### PROBLEM DESCRIPTION:
Print exactly the lines from the line with "Go to Termos e condições tab" to the last line of the data, please, both included.

### RECORDS SHOWN:
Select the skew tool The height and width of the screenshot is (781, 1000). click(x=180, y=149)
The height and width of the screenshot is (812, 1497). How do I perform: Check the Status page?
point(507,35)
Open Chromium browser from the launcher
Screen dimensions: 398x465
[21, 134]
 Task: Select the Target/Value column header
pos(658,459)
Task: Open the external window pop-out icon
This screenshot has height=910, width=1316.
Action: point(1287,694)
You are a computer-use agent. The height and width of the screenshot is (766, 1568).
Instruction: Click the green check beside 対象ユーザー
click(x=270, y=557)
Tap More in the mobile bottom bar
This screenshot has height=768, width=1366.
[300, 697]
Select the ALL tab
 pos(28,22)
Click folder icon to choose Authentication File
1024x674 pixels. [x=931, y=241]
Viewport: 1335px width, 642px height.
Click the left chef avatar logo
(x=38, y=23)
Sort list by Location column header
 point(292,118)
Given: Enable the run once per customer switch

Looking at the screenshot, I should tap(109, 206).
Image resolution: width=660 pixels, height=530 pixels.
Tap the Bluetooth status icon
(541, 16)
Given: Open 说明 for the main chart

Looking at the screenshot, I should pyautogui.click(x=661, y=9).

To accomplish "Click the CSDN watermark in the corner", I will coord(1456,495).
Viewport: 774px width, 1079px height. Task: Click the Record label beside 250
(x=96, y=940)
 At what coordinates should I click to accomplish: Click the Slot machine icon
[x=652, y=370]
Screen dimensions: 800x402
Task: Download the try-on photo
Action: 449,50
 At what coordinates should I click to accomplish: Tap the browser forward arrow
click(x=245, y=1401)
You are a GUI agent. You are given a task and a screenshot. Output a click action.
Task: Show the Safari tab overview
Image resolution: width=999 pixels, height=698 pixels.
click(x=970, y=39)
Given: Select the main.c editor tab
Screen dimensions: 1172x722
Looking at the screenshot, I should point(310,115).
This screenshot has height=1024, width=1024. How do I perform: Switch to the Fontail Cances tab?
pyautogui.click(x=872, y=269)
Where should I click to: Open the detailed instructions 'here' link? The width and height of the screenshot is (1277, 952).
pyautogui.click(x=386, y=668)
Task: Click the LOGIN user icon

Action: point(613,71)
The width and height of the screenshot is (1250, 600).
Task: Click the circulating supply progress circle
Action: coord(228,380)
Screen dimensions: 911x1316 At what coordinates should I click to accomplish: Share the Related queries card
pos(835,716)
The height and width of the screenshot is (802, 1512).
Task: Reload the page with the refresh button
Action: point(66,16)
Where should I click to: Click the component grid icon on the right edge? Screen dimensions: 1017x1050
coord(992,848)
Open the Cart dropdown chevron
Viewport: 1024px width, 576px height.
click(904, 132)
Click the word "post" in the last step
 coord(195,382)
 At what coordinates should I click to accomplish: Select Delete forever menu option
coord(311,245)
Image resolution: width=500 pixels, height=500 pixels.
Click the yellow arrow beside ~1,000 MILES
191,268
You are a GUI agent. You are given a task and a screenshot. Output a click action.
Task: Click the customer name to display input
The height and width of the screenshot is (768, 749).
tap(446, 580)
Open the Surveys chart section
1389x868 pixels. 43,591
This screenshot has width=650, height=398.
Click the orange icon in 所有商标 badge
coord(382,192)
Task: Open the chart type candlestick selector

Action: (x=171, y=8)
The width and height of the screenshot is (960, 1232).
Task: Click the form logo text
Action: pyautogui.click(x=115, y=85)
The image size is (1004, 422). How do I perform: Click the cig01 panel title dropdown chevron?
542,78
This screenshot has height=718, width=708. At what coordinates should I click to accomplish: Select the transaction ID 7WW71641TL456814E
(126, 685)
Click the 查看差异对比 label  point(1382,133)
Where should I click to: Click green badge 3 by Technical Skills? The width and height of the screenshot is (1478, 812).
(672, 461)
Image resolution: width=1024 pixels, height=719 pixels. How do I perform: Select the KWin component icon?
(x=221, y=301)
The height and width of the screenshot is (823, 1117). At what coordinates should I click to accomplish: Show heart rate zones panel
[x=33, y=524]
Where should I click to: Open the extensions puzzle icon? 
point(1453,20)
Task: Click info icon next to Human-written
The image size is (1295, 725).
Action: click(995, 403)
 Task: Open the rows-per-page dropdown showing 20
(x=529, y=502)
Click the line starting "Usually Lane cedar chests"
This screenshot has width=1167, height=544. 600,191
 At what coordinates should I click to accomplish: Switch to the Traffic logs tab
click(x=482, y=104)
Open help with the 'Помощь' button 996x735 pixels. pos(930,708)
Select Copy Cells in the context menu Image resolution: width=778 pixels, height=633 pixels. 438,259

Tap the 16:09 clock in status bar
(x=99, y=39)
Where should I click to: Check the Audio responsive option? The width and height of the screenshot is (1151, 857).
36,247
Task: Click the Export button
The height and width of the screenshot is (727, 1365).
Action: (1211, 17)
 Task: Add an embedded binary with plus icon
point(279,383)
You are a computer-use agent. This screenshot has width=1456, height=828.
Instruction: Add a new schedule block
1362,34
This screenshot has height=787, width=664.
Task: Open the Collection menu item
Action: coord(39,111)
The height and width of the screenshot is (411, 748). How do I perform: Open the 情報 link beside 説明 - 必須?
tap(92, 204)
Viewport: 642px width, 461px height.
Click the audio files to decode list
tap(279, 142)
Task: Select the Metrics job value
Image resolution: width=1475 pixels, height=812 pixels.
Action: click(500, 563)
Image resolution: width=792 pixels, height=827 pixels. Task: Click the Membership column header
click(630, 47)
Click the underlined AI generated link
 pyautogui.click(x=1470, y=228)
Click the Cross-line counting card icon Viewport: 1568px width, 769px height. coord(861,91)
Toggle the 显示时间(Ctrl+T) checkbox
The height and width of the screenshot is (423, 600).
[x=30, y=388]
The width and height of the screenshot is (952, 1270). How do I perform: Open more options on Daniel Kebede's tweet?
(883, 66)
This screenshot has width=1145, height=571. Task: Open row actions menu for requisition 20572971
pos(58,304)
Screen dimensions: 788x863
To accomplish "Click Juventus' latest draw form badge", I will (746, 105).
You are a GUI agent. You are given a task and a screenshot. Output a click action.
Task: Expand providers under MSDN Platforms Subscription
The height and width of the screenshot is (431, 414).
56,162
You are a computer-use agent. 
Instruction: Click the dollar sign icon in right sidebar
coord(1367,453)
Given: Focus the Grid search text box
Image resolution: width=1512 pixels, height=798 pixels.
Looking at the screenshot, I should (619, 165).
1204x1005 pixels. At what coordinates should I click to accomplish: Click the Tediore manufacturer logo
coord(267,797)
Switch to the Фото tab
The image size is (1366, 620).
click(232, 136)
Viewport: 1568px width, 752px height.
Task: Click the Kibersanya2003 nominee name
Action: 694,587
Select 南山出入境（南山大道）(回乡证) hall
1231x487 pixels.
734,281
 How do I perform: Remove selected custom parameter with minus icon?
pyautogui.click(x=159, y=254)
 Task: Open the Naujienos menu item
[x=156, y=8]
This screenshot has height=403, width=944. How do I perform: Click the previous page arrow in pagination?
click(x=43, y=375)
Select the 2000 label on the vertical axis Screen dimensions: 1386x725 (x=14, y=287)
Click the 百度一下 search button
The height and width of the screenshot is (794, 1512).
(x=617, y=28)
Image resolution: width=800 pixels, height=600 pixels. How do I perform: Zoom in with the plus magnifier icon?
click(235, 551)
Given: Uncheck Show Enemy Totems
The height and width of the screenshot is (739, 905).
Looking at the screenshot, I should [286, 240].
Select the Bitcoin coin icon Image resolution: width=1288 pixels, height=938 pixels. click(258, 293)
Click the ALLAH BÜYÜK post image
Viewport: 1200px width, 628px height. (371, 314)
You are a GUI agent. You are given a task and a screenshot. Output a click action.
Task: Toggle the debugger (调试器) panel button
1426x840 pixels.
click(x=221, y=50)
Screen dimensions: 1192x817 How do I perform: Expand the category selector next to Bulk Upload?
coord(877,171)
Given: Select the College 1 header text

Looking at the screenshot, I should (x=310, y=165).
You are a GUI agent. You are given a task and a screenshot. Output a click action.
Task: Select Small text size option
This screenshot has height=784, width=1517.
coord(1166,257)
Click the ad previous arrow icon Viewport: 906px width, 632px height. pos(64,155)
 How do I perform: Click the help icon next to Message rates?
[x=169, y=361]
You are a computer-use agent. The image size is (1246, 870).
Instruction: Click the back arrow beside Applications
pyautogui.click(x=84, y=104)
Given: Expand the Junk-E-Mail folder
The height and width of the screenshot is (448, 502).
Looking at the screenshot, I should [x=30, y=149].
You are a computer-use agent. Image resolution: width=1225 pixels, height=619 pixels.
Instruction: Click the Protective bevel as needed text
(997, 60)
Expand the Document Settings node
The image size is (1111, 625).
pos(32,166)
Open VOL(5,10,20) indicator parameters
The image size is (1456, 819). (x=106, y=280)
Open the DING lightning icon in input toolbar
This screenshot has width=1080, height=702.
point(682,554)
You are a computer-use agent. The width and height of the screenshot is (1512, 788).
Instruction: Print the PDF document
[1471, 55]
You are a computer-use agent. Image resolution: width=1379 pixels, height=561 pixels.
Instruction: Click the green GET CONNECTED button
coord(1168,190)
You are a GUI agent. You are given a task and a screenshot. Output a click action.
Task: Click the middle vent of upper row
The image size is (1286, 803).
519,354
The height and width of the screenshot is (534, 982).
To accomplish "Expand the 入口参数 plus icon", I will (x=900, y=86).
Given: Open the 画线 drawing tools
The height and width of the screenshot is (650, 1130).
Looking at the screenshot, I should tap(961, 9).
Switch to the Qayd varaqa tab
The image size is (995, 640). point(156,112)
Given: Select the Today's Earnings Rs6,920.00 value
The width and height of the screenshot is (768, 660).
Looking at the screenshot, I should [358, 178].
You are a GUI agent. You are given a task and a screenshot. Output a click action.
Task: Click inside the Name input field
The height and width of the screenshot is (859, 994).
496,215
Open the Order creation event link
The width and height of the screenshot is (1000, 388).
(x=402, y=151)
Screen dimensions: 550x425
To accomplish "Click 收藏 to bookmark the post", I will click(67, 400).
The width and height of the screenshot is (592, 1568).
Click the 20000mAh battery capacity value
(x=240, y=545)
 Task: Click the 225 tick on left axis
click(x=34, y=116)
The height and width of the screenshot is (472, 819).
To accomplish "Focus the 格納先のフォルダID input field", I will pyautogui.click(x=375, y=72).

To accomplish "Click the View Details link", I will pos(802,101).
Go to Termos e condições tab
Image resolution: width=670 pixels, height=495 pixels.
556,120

### REPLY TO THE EXERCISE:
Go to Termos e condições tab
Image resolution: width=670 pixels, height=495 pixels.
556,120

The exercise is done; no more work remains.